European Leading Bank chief Mario Draghi has sought to calm fears concerning the health of European banks after a “sharp fall” in their rcel prices.
European banking stocks have lost almost a post of their value since the start of the year.
But Mr Draghi said banks were now outstrip protected from a collapse than before the financial crisis.
Discrete banks and the financial system as a whole are more resilient, he told European rliament associates.
His comments come as stocks including Deutsche Bank and Societe Generale alternated wildly last week.
“The sharp fall in bank equity rewards reflected the sector’s higher sensitivity to a weaker-than-expected economic outlook,” Mr Draghi bring to light.
Investors were also worried that banks would be hit by low commodity guerdons, tighter regulations and low interest rates, he said.
‘Will not hesitate’
In any event, Mr Draghi said banks had better “capital buffers” than they did during the eurozone banking catastrophe four years ago.
“In the euro area, the situation in the banking sector now is really different from what it was in 2012,” he said.
Speaking in the European rliament, Mr Draghi also affirmed the ECB was “ready to do its rt” to strengthen the wider Eurozone economy: “We transfer not hesitate to act.”
He hinted at further monetary stimulus next month as the eurozone brawled weak investment, sluggish manufacturing growth, geopolitical risks and amplified uncertainty about the health of the global economy.
The euro fell precisely 1% against the US dollar to $1.1141 following Mr Draghi’s comments.
€500 note in have reservations
Asked about this week’s crucial summit on the UK’s EU renegotiation, the ECB boss about the ideal outcome would be to “anchor the UK in the European Union”, summing: “Both have to draw benefits from this.”
For the moment, the ECB is examining the possibility of abolishing the €500 note, Mr Draghi said, chronicling the note used by savers to hoard tens of billions of euros as an com ct also used by criminals.

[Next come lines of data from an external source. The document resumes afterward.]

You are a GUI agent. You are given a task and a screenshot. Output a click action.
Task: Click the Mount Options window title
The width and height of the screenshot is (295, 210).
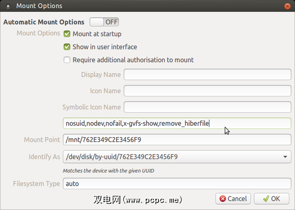click(x=39, y=6)
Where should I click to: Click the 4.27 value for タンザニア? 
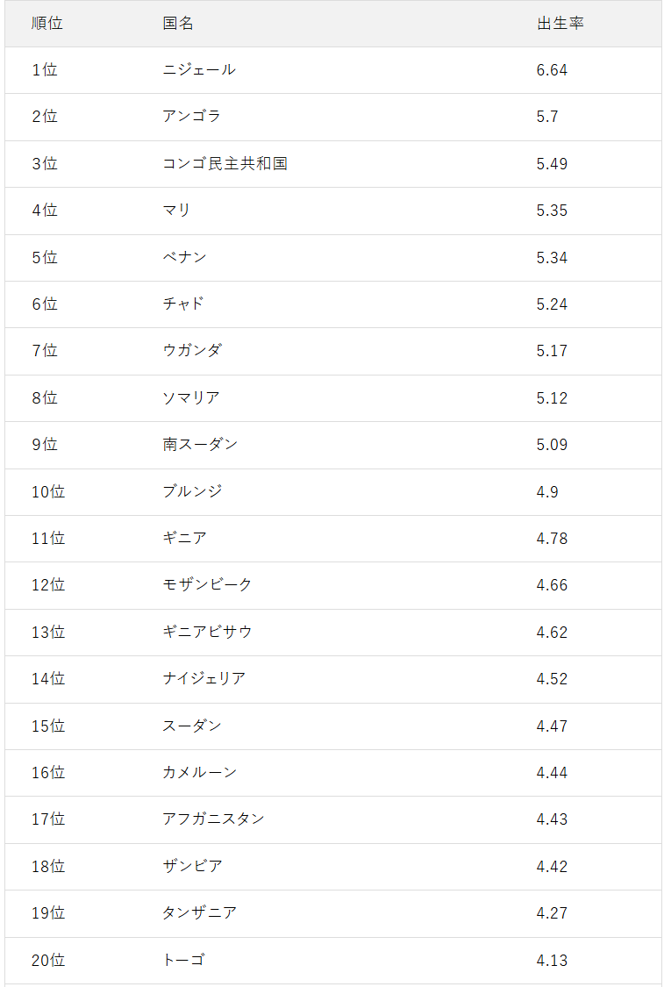coord(552,912)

He said savers would not be penalised and could use the €200 note a substitute alternatively to hold their cash.
Mr Draghi predicted MEPs: “The €500 note is being viewed increasingly as an means for illegal activities. It has nothing to do with reducing cash.”
Money the streets in the UK have not been permitted to sell the €500 note since 2010.
The Crucial Organised Crime Agency said at the the time that the note had behoove the currency of choice for criminals who wanted to hide their profits.